When Beleskey scored on Saturday night, Pierre McGuire said something to the effect of, “He's scoring like he did in junior.” Which is true, but only sorta-kinda. Beleskey was a fourth-round pick in 2006, and in his draft year he put up 20-20-40 in 61 games with Belleville. The year following, he bumped it up to 27-41-68. It was only in his draft-year-plus-two that he really went off, picking up 41-49-90 in 62 games. It isn't hard for 20-year-olds to score a lot in junior; it happens all the time.

But the point is people want to believe that this is the level to which players who overperform on occasion can play all the time if only they're given the opportunity. Observers want Beleskey to be the 90-point junior player at the NHL level, but it's just not feasible.

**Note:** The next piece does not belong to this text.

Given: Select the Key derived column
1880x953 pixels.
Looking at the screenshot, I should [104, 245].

Beleskey, though, is an exception among those mid-round, low-scoring draft picks in that he at least made it to the NHL in a relatively short period of time (two more years of junior plus one in the AHL) and became a semi-meaningful contributor at this level; as a basis of comparison, a few guys who scored 0.7 goals per 60 minutes at 5-on-5 this year were David Perron, Milan Lucic, and Thomas Vanek, which isn't the worst company, but comes with the acknowledgement that Lucic and Vanek were considered to have very, very down years. That puts them in about the 130 range among forwards. But the 1.32 goals per 60 Beleskey posted this season was sixth in the league, ahead of guys like Steven Stamkos and Patrick Kane (Playoff bum Rick Nash? He was first).

We all fundamentally understand that Beleskey will likely not reach that mark again, or probably anything like it. But he's going to want years and more money because of this performance, as is his right, and whether he's actually worth it is often not so apparent. On the one hand, for most of his career he's a middling player. According to War on Ice's Similarity Scores, the guys most like Beleskey's career numbers (based on his roughly average 2012-13 season) are Brad Winchester, Steve Bernier, Jon Sim, and so on. Guys you wouldn't exactly line up to pay.

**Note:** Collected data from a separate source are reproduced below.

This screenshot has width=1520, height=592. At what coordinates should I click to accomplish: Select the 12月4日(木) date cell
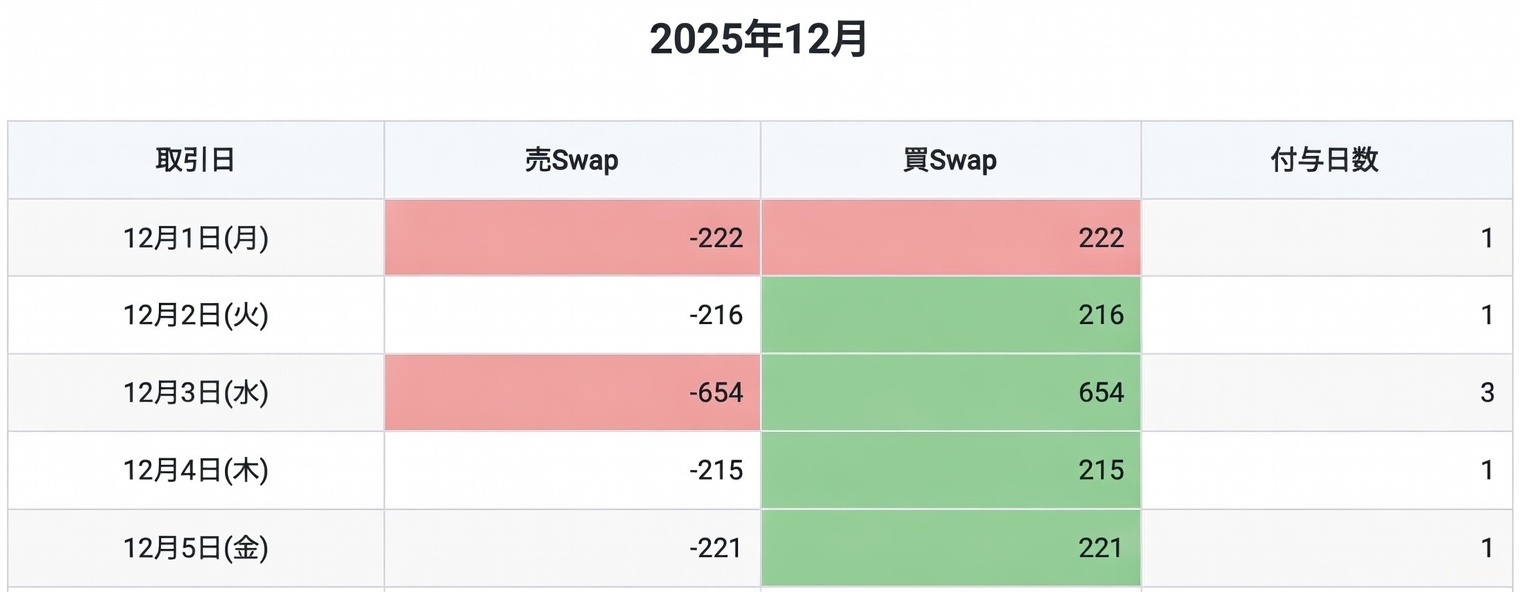coord(195,470)
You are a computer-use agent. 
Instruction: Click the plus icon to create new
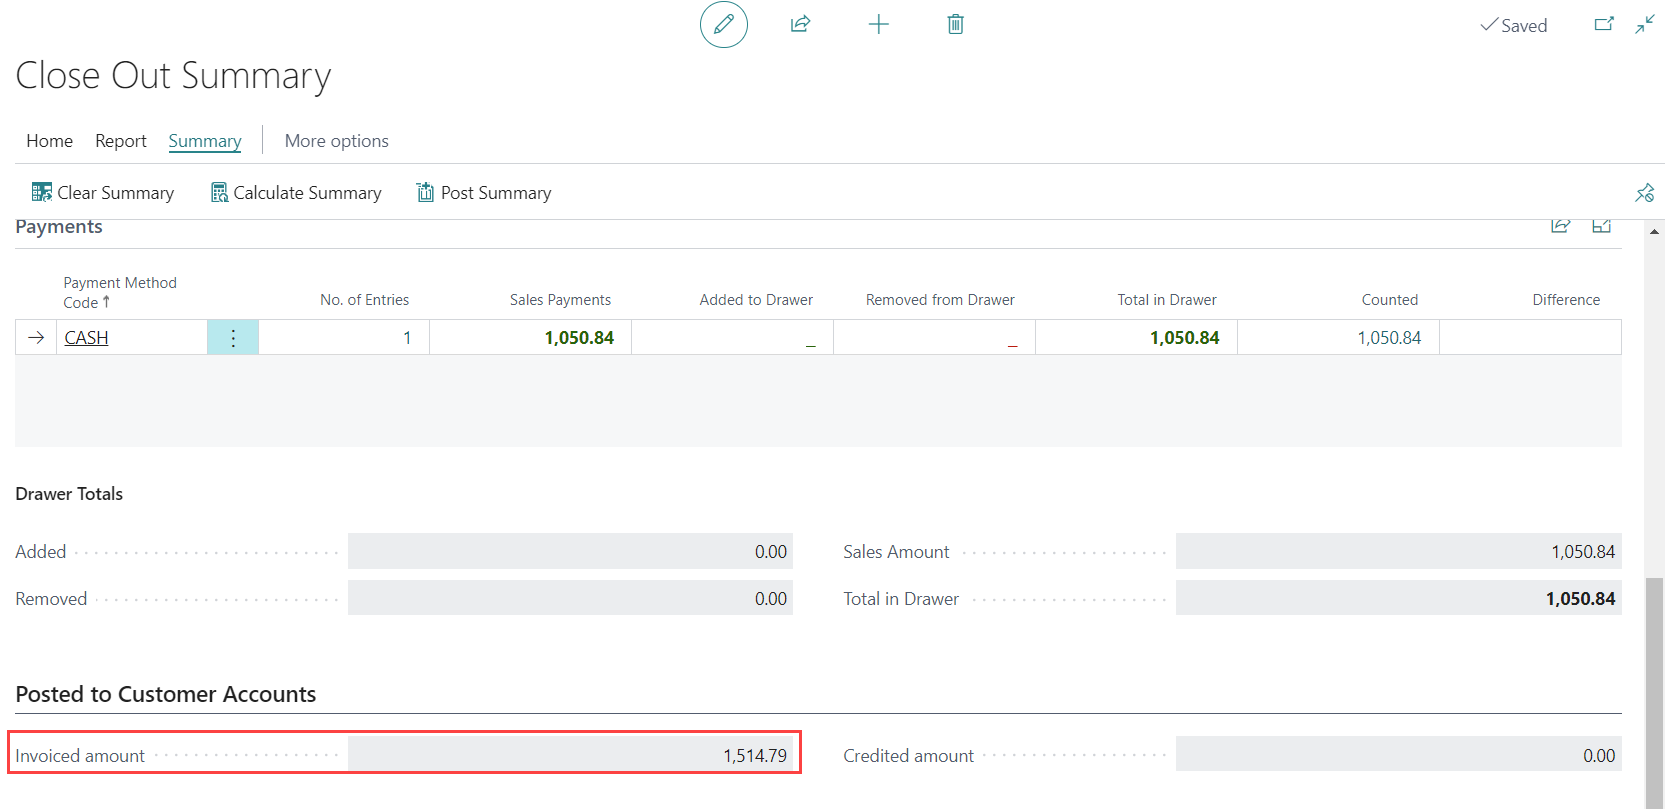point(878,24)
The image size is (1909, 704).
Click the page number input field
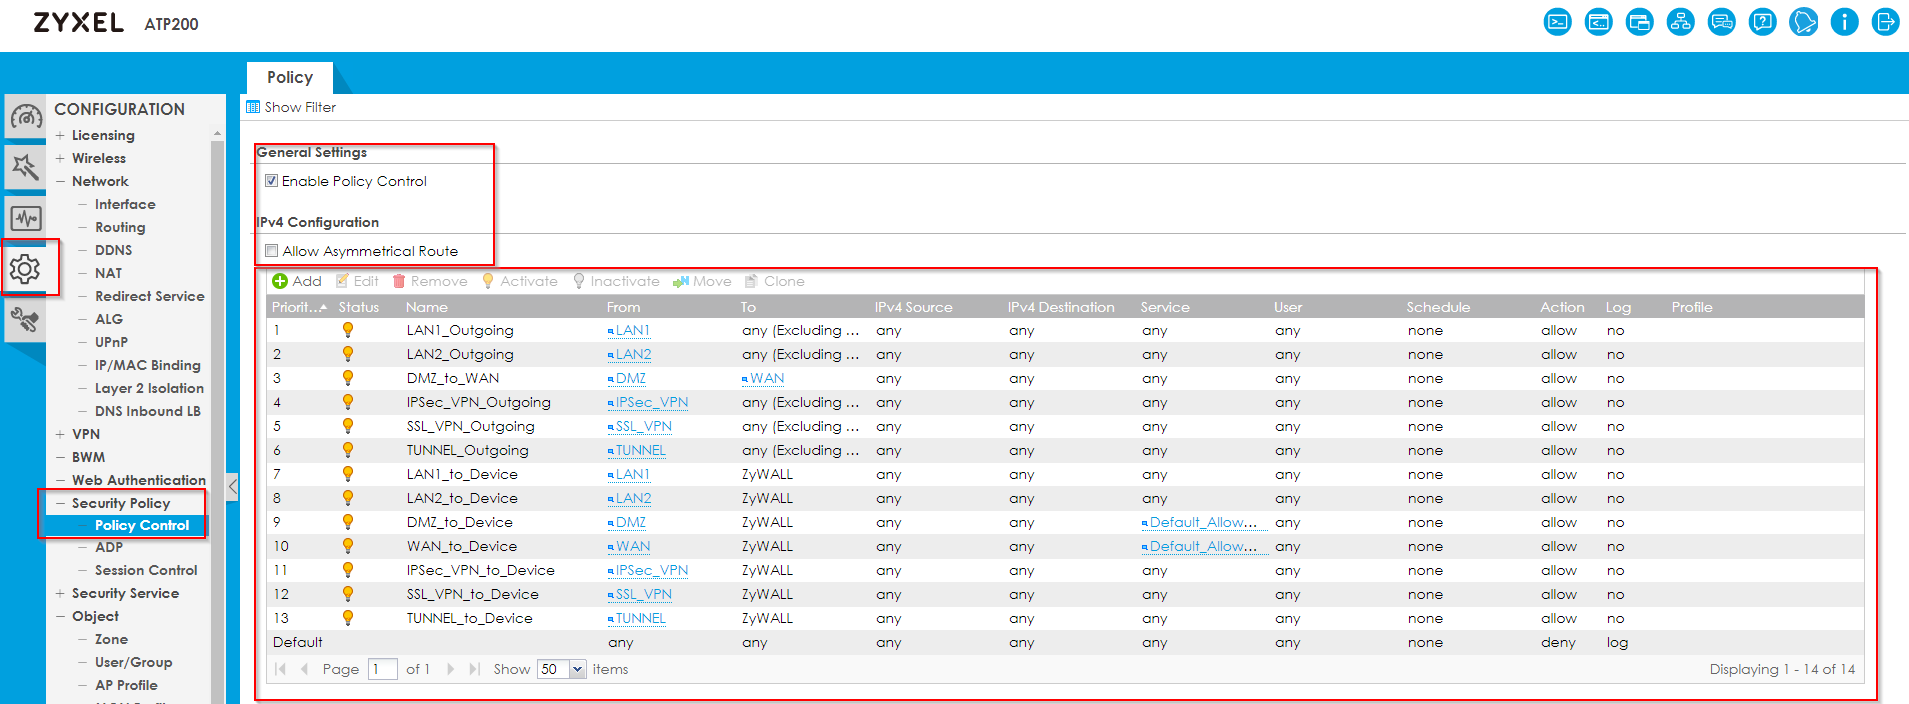(382, 670)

Now, all this comes with the caveat that Beleskey isn't always used in the way he was this year. So-so competition, favorable zone starts relative to the rest of his team, and so on.

War on Ice
War on Ice

That's pretty cushy usage this year, and it was the only one in which he didn't get run over (that 2008-09 season was, for him, a total of just two games). That should tell you something. Now, if whoever signs him next year decides they're going to start using him as the Ducks did this season, then that might lead to something resembling this kind of production; not that he'd keep shooting 13.75 percent, but usage matters a lot. 

Take, for example, the previously mentioned Joel Ward. That contract year before he signed in Washington (2010-11) was actually one of the worst of his career before the playoff run in which he went 7-6-13 in 12 games. But for the second year in a row, he was used in a much more defensive role than he ever had been before. During that postseason, the puck just went in for him like crazy.

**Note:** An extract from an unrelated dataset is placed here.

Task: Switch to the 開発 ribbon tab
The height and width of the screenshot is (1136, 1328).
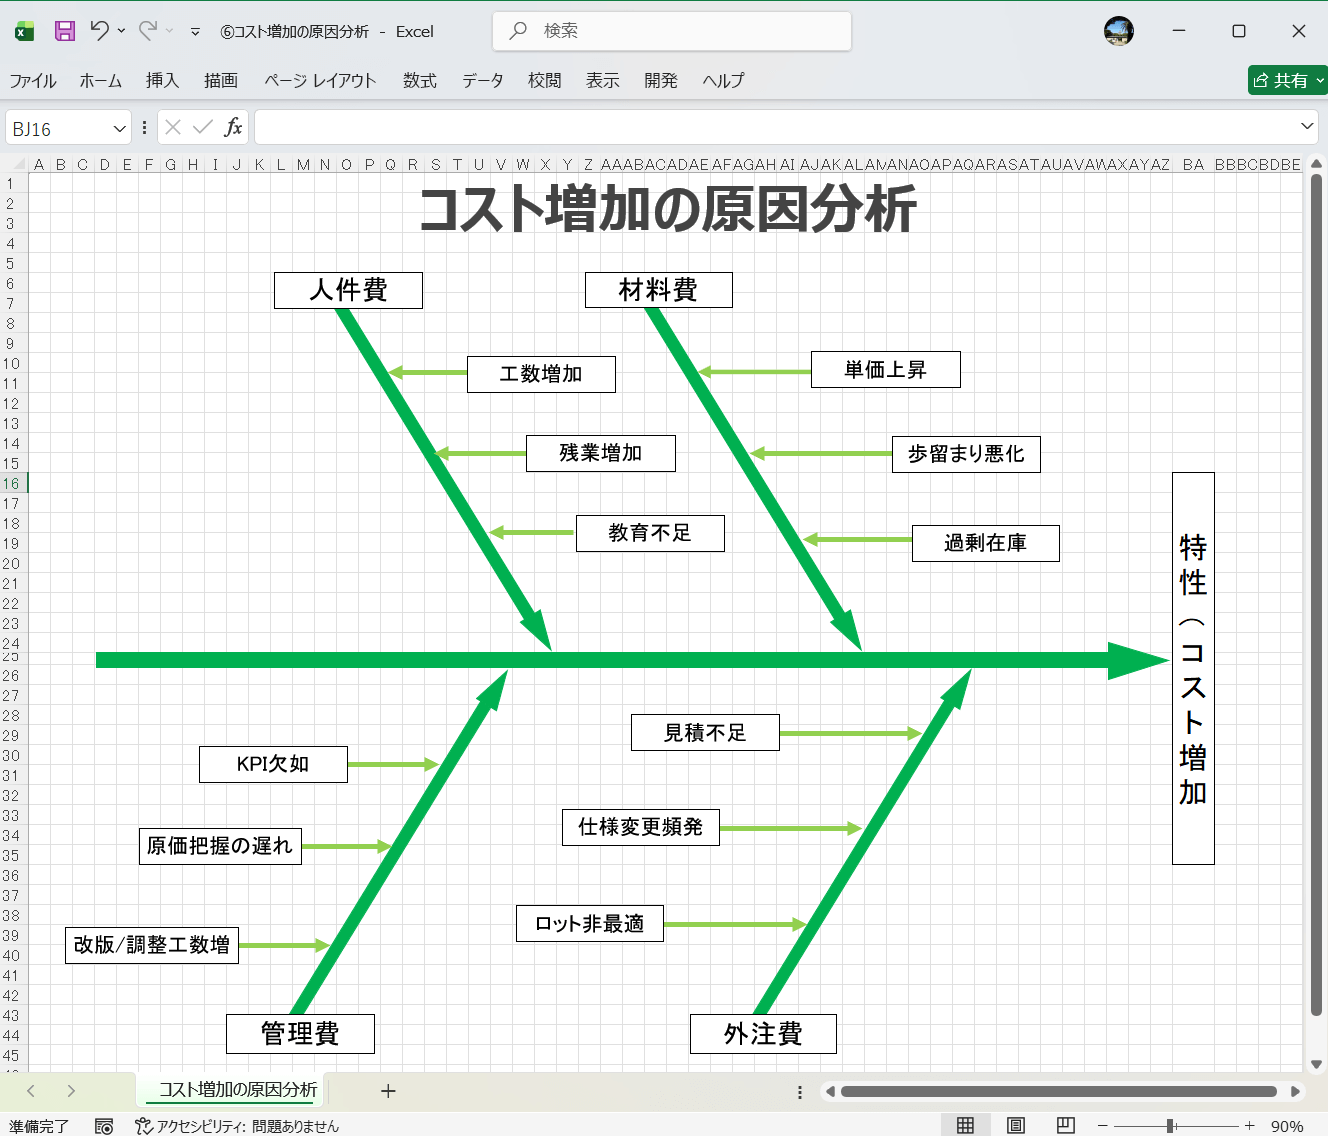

So the Caps bet on him and maybe ended up breaking even on the deal. They got the best Joel Ward they could have hoped for, but it was because they deployed him as an offensive player rather than a defensive one. They reverted a little bit this year — it also happens to be a contract year in which he played well in the postseason again (3-6-9 in 14) — and his output sputtered again despite a career-high shooting percentage. Doesn't mean he won't get paid, but it does mean teams will probably be a little more cautious, especially because he'll be turning 35 in December.

Hockey is not an easy game to predict. Luck plays such a huge role in almost everything that it's tough to say definitively that, for example, Matt Beleskey won't keep scoring like this. But we can say with great confidence that the odds aren't on his side. 

Smart general managers will recognize that, and won't pay him any more than what the career numbers say he's due. But not every general manager is smart, and someone, we know, will overpay. Fans just has to hope it's not the general manager of their favorite team.